Khmer Red Curry
Khmer red curry paste (kroeung) can be made in advance and any leftover can be stored in the fridge for a couple of days or, it freezes well
Curry paste ingredients
2 sticks of lemongrass, outer leaves discarded and roughly chopped
4 cloves garlic, peeled
2 shallots, peeled and chopped
2 kaffir lime leaves
Zest of half a lime
1-inch fresh ginger, peeled and roughly chopped
1 bird’s eye chilli
2 dried red peppers (I dried my own by quartering and deseeding and cooking on a baking tray in a cool oven for 4-6 hours – until they are dry)
Blend the paste ingredients (by whatever means) until smooth. Add a tablespoon of water if it isn’t blending well.
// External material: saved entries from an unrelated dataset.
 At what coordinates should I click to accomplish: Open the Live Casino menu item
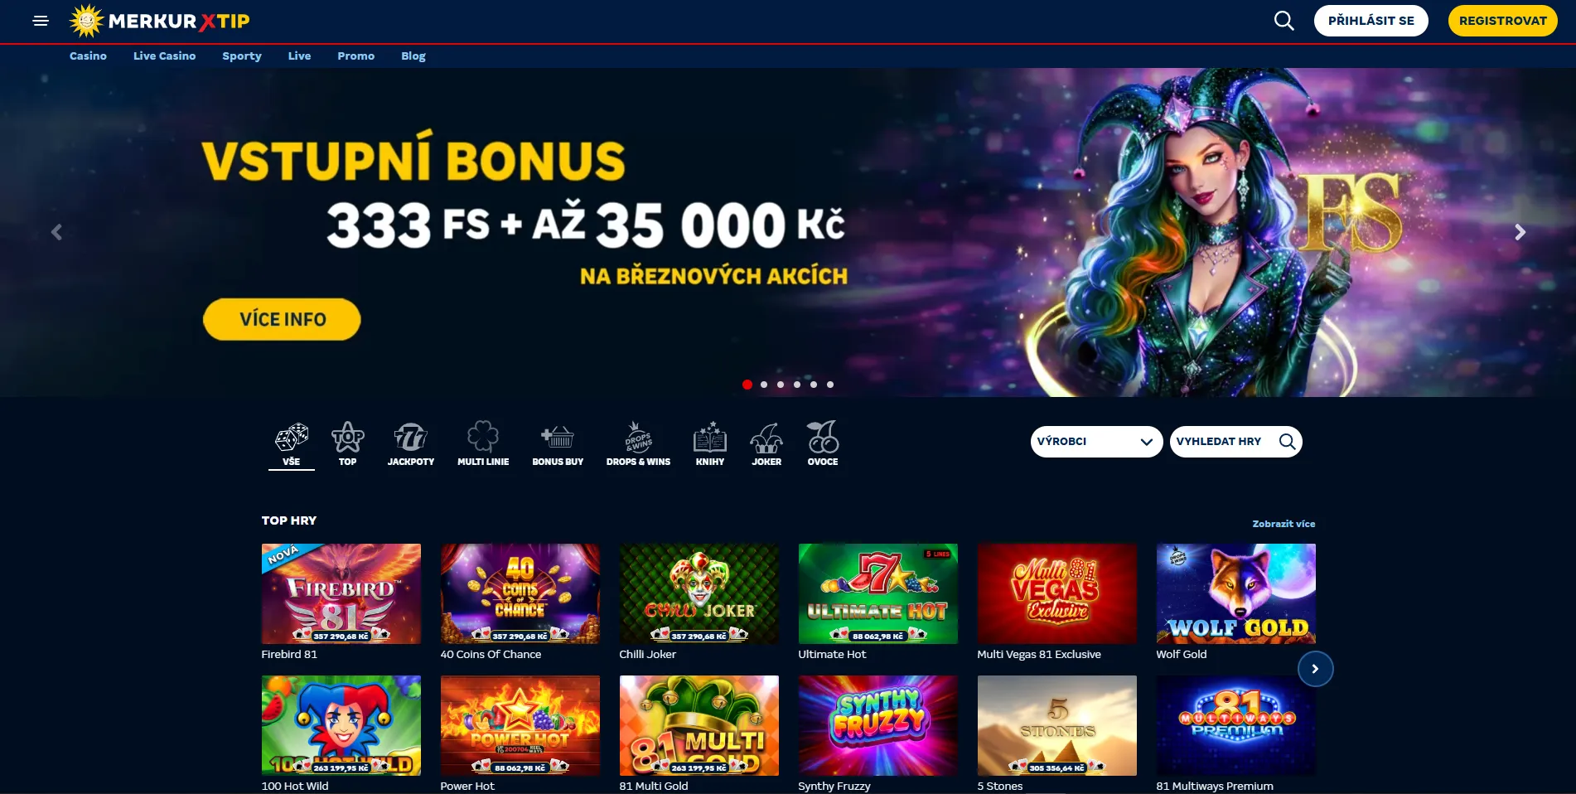[164, 56]
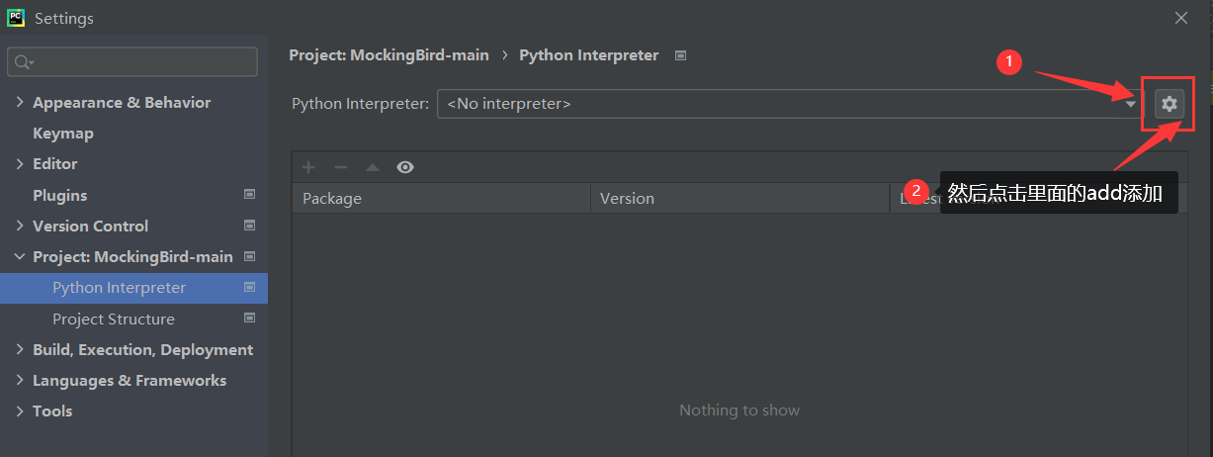Click the minus icon to uninstall a package
This screenshot has height=457, width=1213.
point(340,167)
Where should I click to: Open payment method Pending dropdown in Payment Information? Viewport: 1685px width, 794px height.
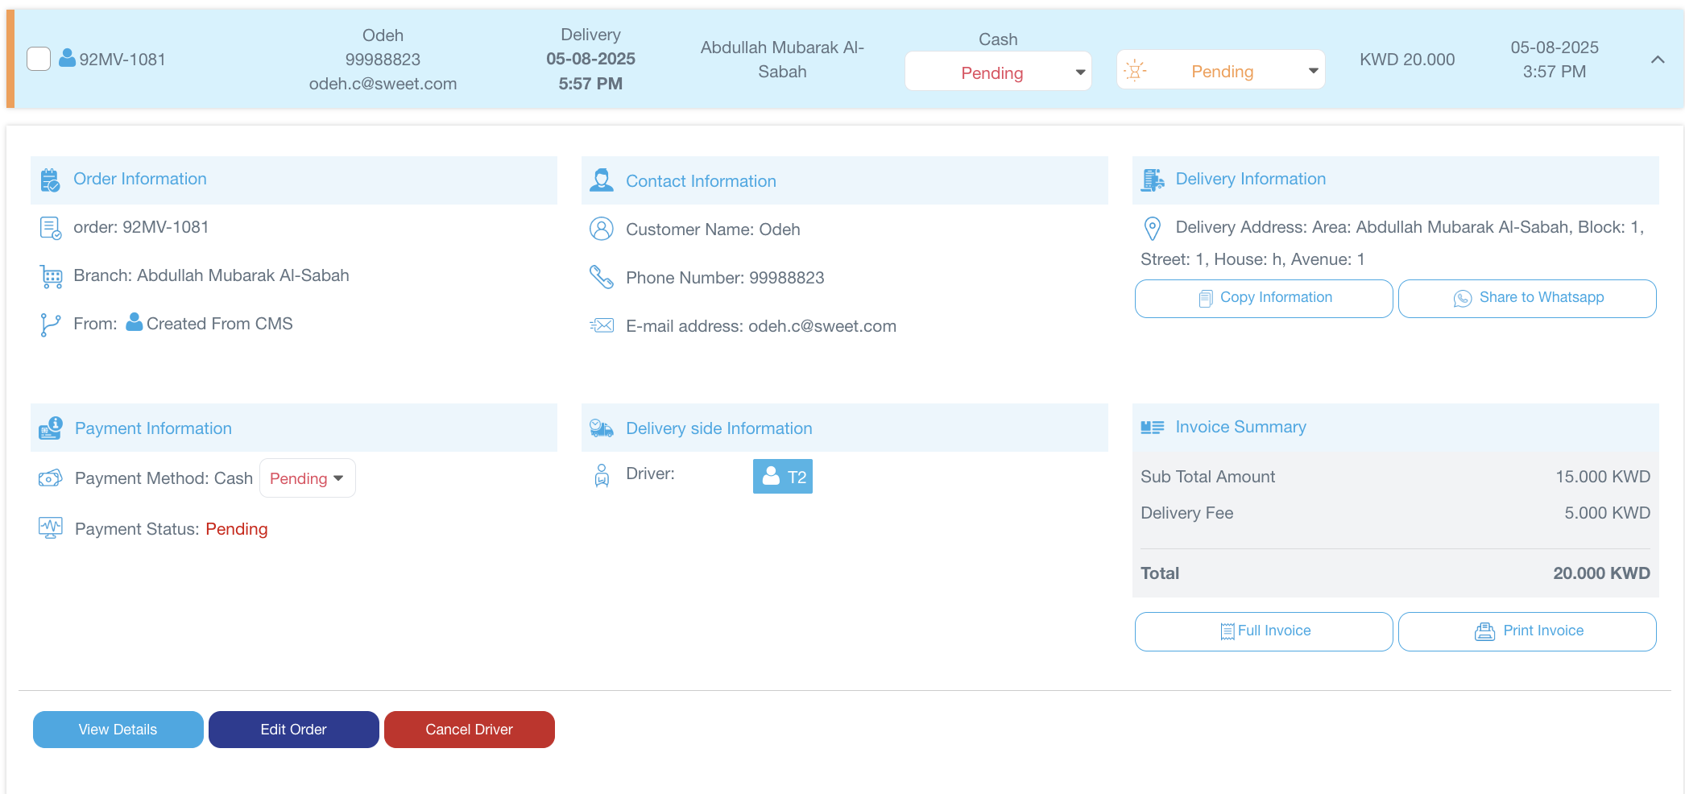pyautogui.click(x=307, y=478)
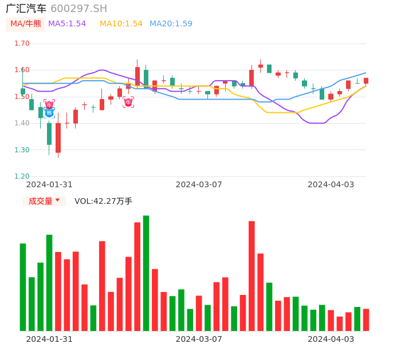The height and width of the screenshot is (347, 393).
Task: Click the first red bull marker icon
Action: (x=49, y=105)
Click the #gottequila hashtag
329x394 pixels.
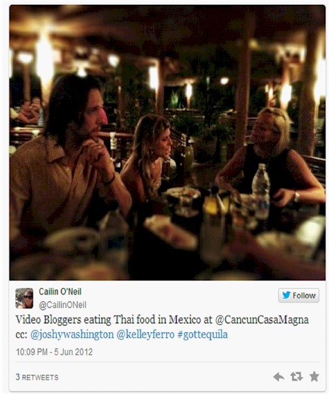coord(202,334)
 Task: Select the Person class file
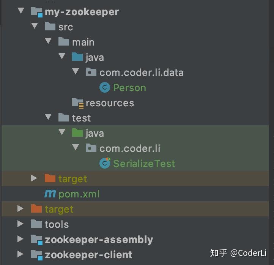coord(129,88)
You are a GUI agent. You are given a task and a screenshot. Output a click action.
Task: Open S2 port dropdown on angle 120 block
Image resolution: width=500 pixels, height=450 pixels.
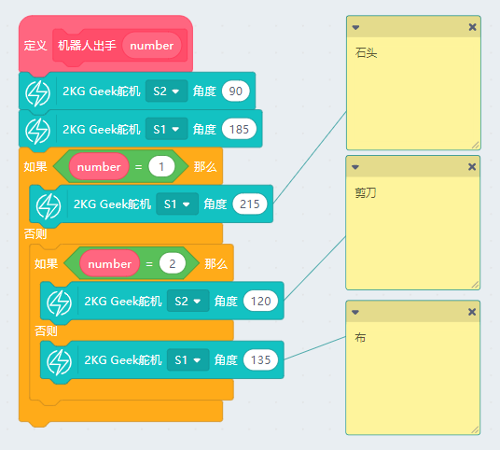tap(188, 301)
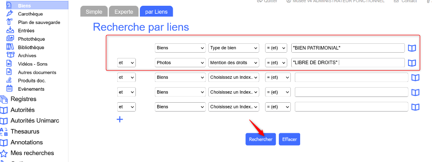Viewport: 432px width, 162px height.
Task: Switch to the Simple search tab
Action: click(x=94, y=12)
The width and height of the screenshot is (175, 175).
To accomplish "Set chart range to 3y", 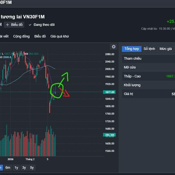I will click(x=24, y=167).
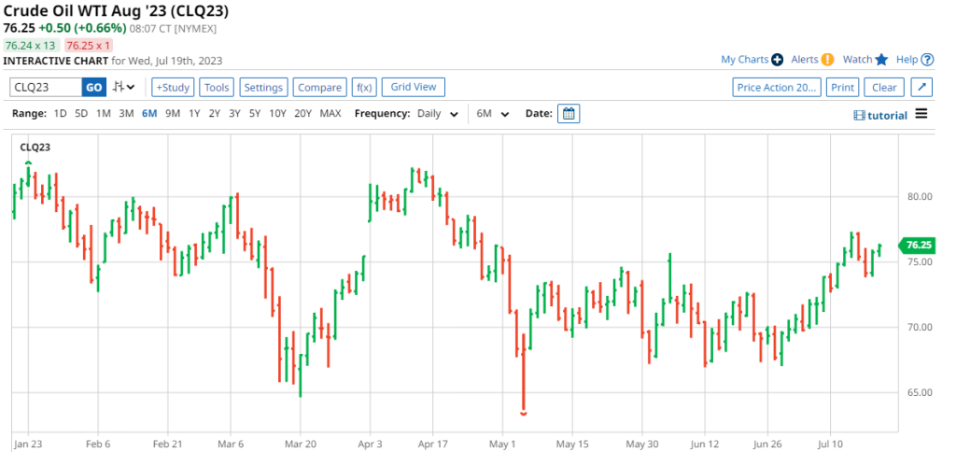Click the CLQ23 symbol input field

point(45,88)
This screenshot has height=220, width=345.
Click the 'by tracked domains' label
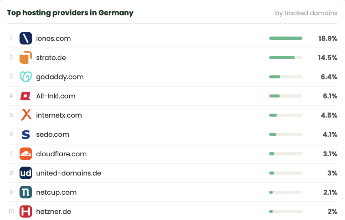306,13
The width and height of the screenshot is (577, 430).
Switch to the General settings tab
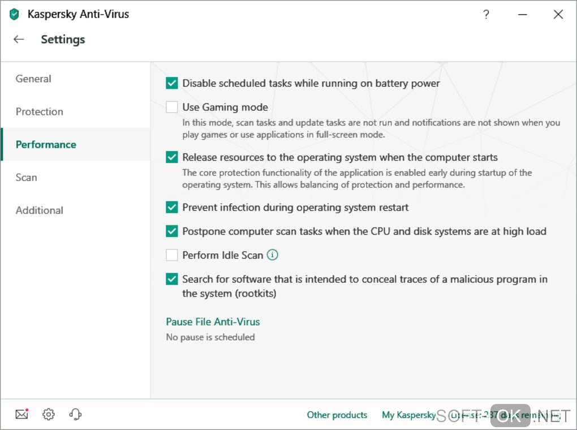(x=33, y=79)
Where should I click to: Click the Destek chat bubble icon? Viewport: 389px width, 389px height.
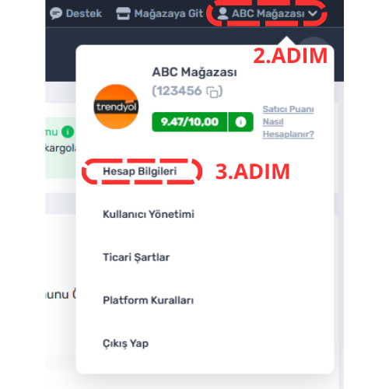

Paste should be deep red and smooth.
8 chicken thighs on the bone, each cut into two pieces (Any other meat or fish is fine or simply omit it for a vegetarian version.)
2 tbsp vegetable oil
2 tbsp red kroeung paste
large onion cut into large chunks
8 french beans cut into 2 cm pieces
1 small aubergine cut into 2 cm pieces
1 medium sweet potato cut into 2 cm pieces or 1 potato cut into 2 cm pieces
1 tsp shrimp paste
2 tbsp fish sauce (to taste)
2 tbsp palm sugar (or brown sugar if you can’t find palm)
250 ml coconut milk/cream
250 ml. water
1. Heat the oil and paste in a large heavy-bottomed pan on a medium heat. Stir for one minute.
2. Add the chicken and 100 ml coconut and cook for a couple of minutes.
3. Add the vegetables and stir.
4. Add water, remaining coconut and season with fish sauce, salt and sugar. Stir and simmer for 30 minutes or until the chicken is cooked through.
Traditionally (and yes it is traditional in Cambodia, this Khmer red curry is served with thick slices of French bread), alternatively, serve with rice or noodles.